Depression decreases immunity and PD-L1 inhibitor efficacy via the hypothalamic–pituitary–adrenal (HPA) axis in triple-negative breast cancer

Abstract

Background

Depression weakens antitumor immunity, yet the underlying mechanisms linking depression and tumor growth remain unclear. This study examines the influence of depression on the hypothalamic–pituitary–adrenal (HPA) axis, immunological function, and effectiveness of immunotherapy in triple-negative breast cancer (TNBC) patients.

Methods

A mouse model of comorbid TNBC and depression was established via chronic restraint stress (CRS) and 4T1 tumor transplantation. A programmed cell death ligand 1 (PD-L1) inhibitor was used to manage mice with TNBC, and the ability of metyrapone to reverse the immune system changes induced by HPA axis activation in depression was evaluated. Mouse peripheral blood was used to measure HPA axis activity, immune cell numbers and cytokine levels.

Results

Depression activates the HPA axis, leading to increased levels of glucocorticoids. Depression led to an increase in the B-cell number and a reduction in the CD4⁺ T-cell and CD8⁺ T-cell numbers, without a statistically significant difference in the regulatory T (Treg) cell number. Furthermore, depression increased the levels of the cytokines interferon-gamma (IFN-γ), interleukin (IL)-1β, IL-4, IL-6, IL-8, and tumor necrosis factor (TNF)-α while decreasing the levels of IL-2 and IL-10. Similar results were observed in the context of PD-L1 inhibitor therapy.

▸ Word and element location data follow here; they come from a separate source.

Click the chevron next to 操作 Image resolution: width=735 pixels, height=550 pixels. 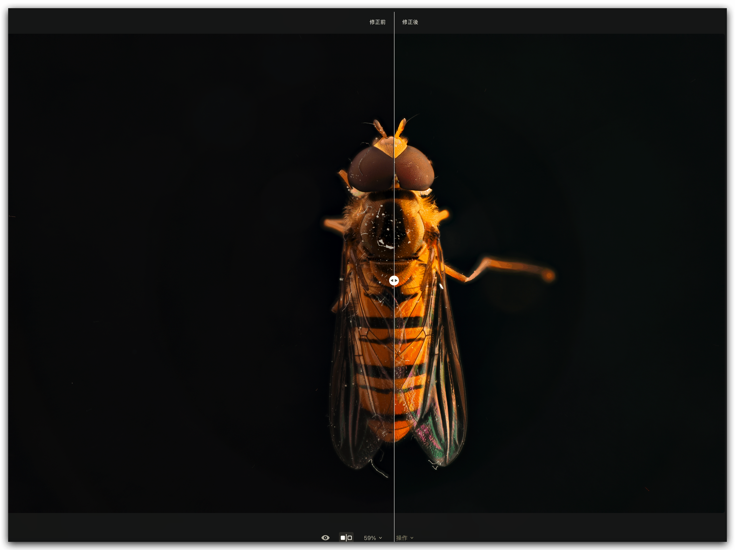(x=412, y=538)
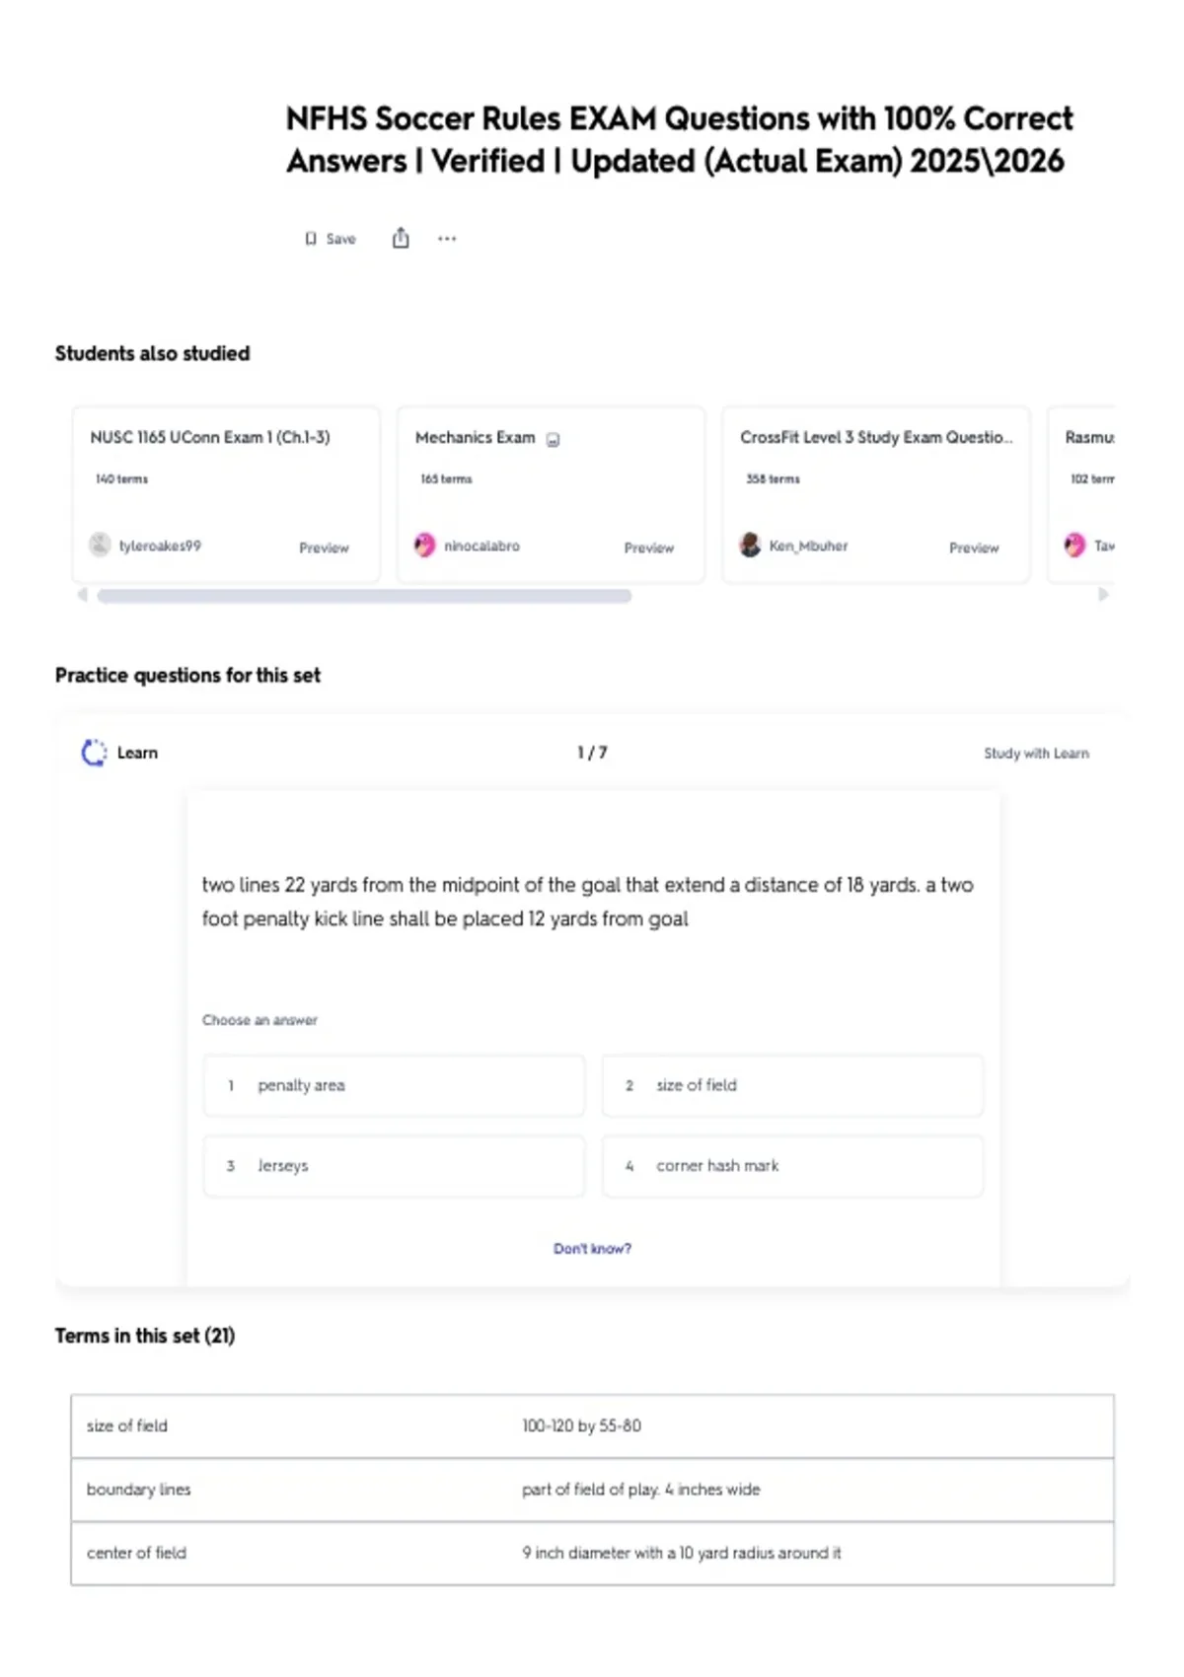The image size is (1184, 1677).
Task: Select the boundary lines term row
Action: pyautogui.click(x=592, y=1490)
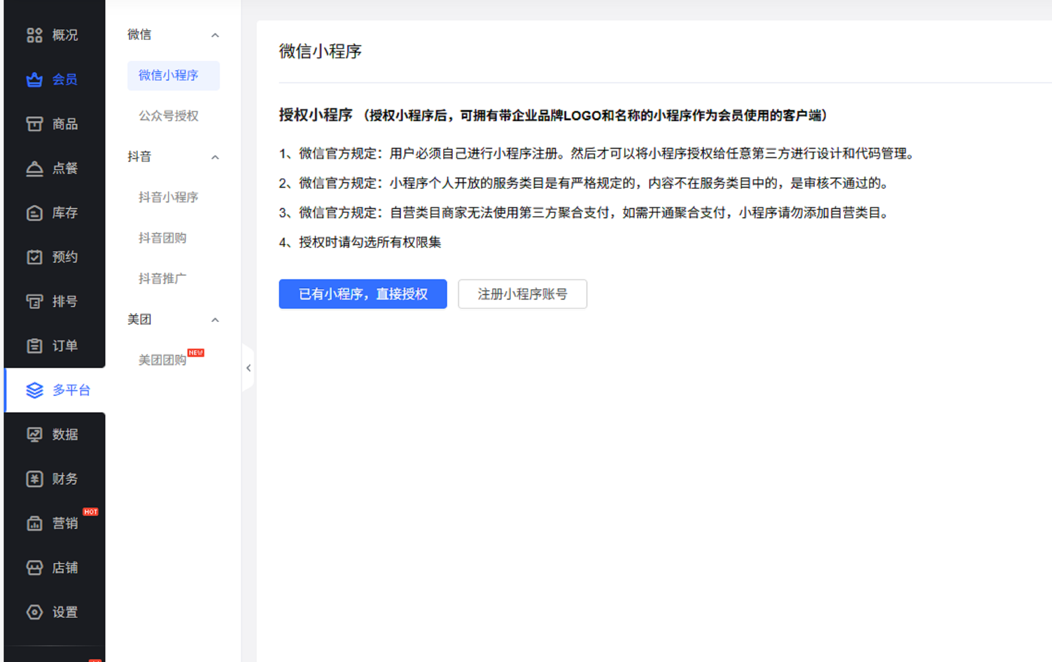Open the 预约 reservation calendar icon
Image resolution: width=1052 pixels, height=662 pixels.
[35, 257]
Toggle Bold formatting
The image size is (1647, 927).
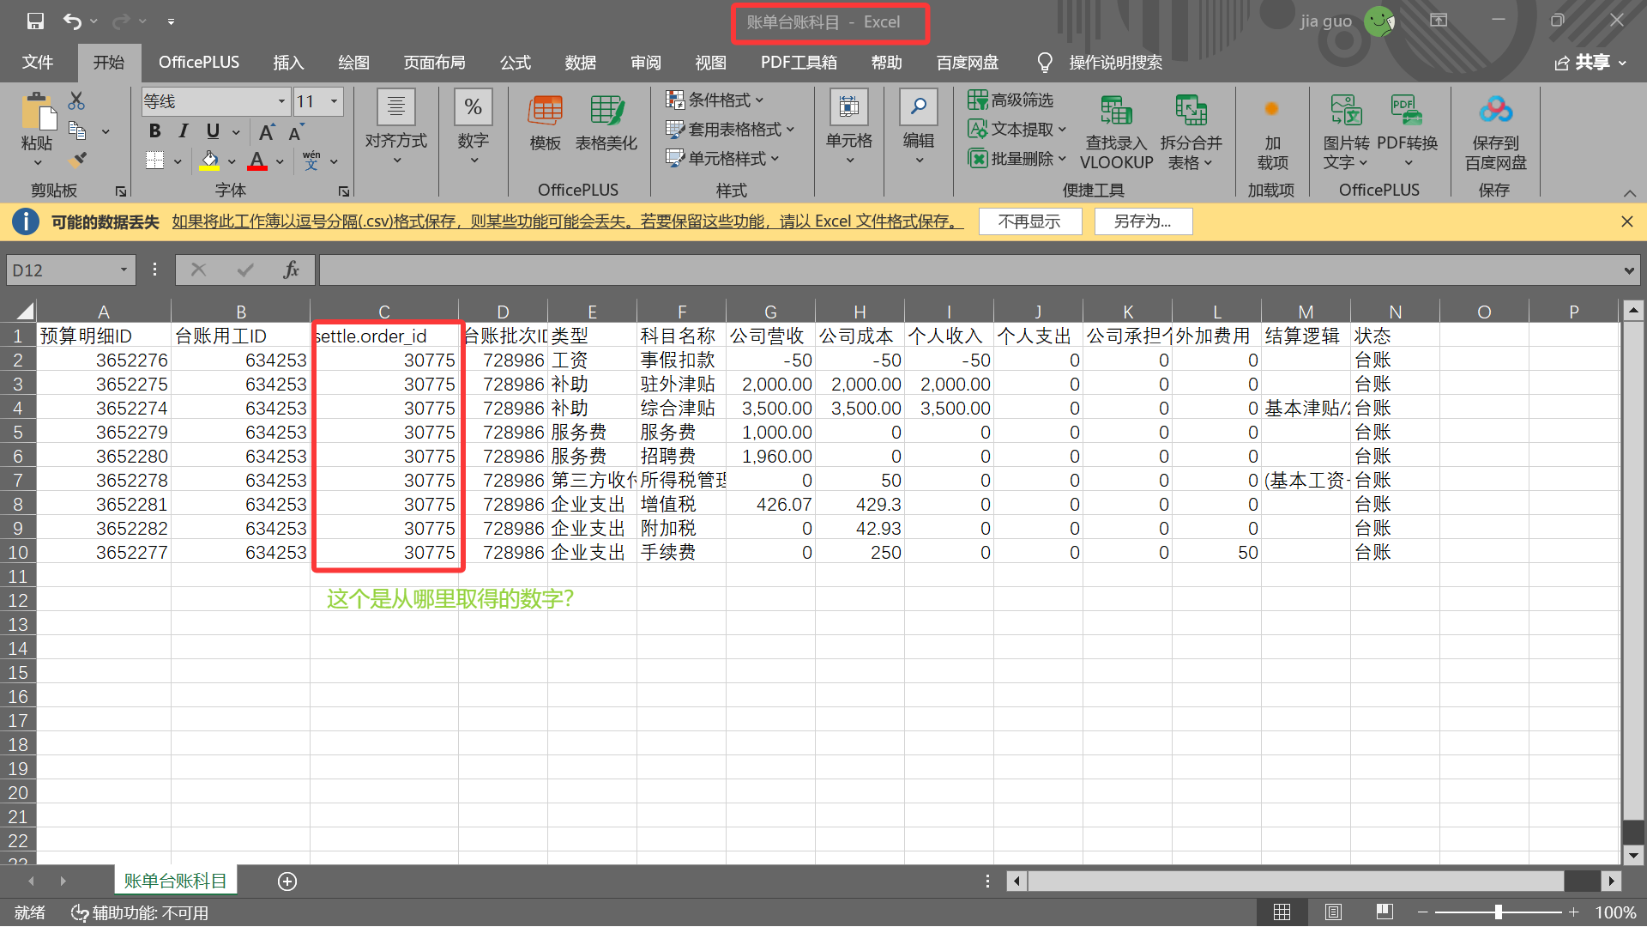[154, 130]
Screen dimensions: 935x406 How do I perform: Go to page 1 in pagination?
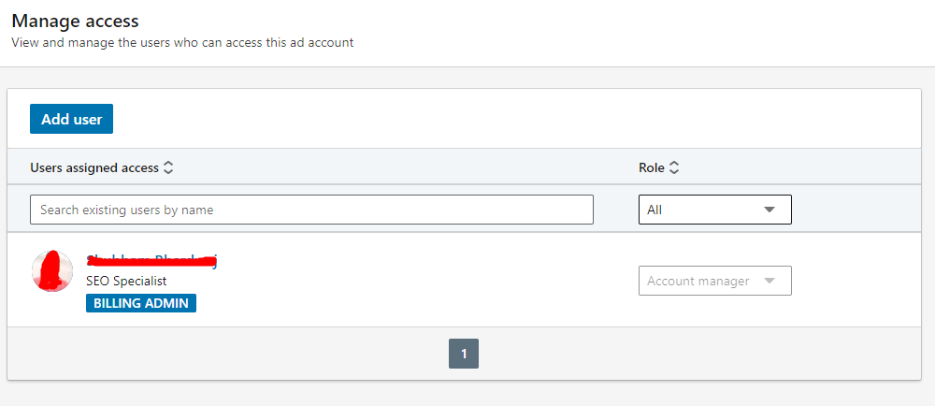coord(464,354)
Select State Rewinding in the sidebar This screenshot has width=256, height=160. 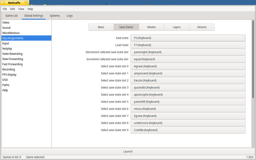[x=12, y=54]

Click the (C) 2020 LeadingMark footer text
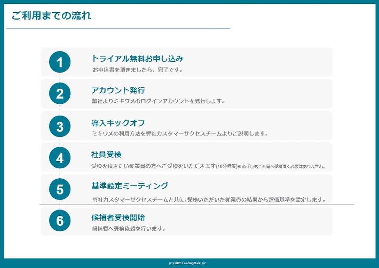click(x=188, y=263)
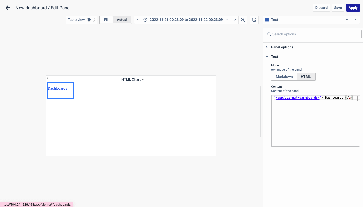Shift time range backward with left chevron
363x207 pixels.
pos(138,20)
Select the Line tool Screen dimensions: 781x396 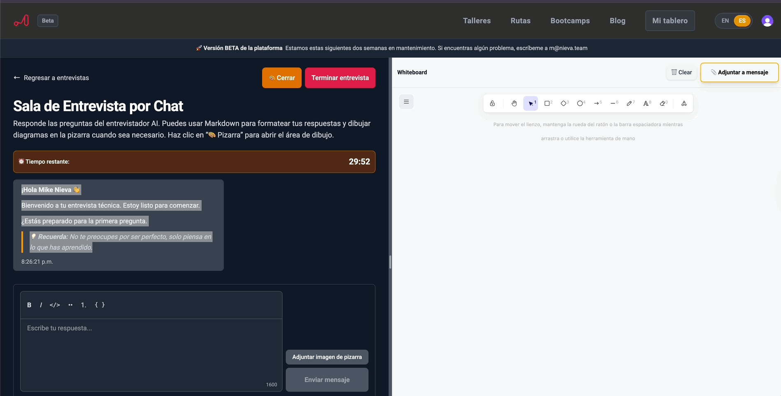click(614, 103)
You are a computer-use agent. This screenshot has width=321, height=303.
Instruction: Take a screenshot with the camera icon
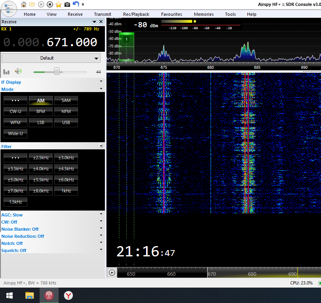[67, 4]

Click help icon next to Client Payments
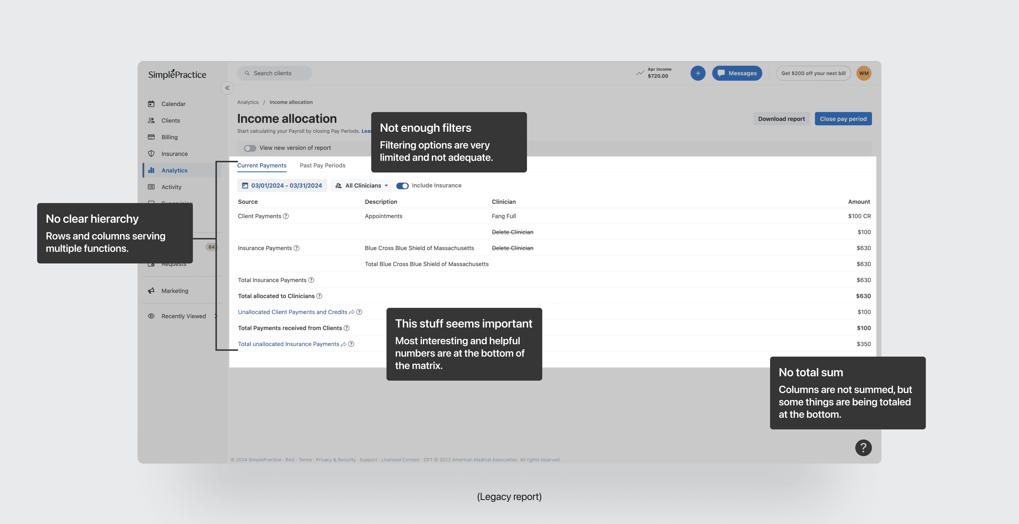pyautogui.click(x=286, y=216)
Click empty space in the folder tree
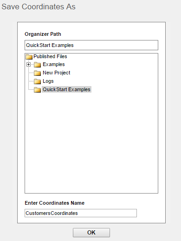The width and height of the screenshot is (181, 241). (91, 140)
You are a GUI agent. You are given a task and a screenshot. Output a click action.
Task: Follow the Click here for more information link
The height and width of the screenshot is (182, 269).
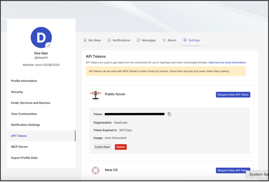(227, 63)
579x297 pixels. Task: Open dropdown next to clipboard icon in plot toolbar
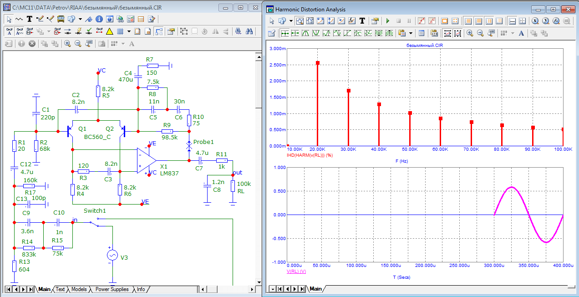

The depressed mice presented an increased tumor burden and a poor response to the PD-L1 inhibitor. The application of metyrapone during PD-L1 inhibitor treatment resulted in partial restoration of these depression-related alterations.

Conclusions

Depression reduces the effectiveness of PD-L1 inhibitors by altering the number of immune cells and the levels of cytokines through activation of the HPA axis.

Translational relevance

Depression is common in breast cancer patients and is associated with reduced antitumor immunity. There is limited knowledge regarding the specific mechanisms through which depression impairs antitumor immunity. Immunotherapy, which promotes the restoration of antitumor immunity, represents a promising treatment strategy for TNBC patients. However, the efficacy of immunotherapy can be compromised by depressive symptoms and the administration of glucocorticoids during treatment. It is still uncertain whether increasing glucocorticoid levels can reduce the efficacy of immunotherapy in patients with depression. The potential benefits of combining immunotherapy with glucocorticoid inhibitors compared with immunotherapy alone need to be evaluated for TNBC patients with concurrent depressive symptoms. Therefore, further clarification of the specific mechanisms by which depression impairs antitumor immunity is needed to inform future optimization of immunotherapy strategies.